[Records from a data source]
*** Block opens ***

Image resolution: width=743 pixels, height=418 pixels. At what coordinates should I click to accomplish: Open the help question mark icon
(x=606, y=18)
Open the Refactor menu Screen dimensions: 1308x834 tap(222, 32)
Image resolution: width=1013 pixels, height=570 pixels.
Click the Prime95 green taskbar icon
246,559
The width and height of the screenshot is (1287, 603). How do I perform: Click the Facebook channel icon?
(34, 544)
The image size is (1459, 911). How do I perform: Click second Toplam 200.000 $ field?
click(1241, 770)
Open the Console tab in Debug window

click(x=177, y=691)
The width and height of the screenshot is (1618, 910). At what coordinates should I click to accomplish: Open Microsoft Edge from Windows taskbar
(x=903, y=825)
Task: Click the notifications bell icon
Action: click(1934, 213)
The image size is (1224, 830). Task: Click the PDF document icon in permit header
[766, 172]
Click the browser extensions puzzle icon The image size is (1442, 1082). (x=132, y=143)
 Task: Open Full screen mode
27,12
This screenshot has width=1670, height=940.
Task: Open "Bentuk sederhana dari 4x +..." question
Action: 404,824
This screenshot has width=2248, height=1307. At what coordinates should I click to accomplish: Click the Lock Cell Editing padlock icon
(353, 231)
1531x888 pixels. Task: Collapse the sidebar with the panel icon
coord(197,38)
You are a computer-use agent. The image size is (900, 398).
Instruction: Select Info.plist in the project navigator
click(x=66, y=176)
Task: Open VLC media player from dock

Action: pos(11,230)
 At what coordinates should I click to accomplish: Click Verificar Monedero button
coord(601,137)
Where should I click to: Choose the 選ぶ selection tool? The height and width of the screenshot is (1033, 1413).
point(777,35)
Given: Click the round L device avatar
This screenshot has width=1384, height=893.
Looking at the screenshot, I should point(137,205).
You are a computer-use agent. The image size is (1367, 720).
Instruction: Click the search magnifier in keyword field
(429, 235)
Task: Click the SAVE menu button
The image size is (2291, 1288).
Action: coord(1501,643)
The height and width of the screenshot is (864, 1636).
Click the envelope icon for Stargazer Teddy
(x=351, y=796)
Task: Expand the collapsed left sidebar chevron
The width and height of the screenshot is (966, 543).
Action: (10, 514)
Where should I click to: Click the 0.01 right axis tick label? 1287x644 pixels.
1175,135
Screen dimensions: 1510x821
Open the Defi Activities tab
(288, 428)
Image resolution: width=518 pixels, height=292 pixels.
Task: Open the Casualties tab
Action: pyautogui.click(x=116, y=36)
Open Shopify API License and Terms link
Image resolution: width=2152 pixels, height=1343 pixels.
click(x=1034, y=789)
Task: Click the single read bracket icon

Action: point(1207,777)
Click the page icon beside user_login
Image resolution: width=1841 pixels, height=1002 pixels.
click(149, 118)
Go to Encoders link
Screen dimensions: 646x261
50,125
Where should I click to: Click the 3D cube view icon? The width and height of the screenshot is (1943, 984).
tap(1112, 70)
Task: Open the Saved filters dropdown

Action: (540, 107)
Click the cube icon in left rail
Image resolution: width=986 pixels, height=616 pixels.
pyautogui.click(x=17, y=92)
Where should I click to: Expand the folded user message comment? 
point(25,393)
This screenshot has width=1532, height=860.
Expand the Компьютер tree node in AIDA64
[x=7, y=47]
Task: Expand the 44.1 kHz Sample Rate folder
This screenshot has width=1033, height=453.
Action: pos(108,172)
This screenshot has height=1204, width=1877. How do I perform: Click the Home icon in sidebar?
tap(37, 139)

*** Block closes ***

> What you need to do: Could you filter the entries above for lines holding the string "agent" and copy them?

> Answer to the exercise:
You are a computer-use agent. The image size is (900, 398).
You are a computer-use agent. The image size is (1367, 720).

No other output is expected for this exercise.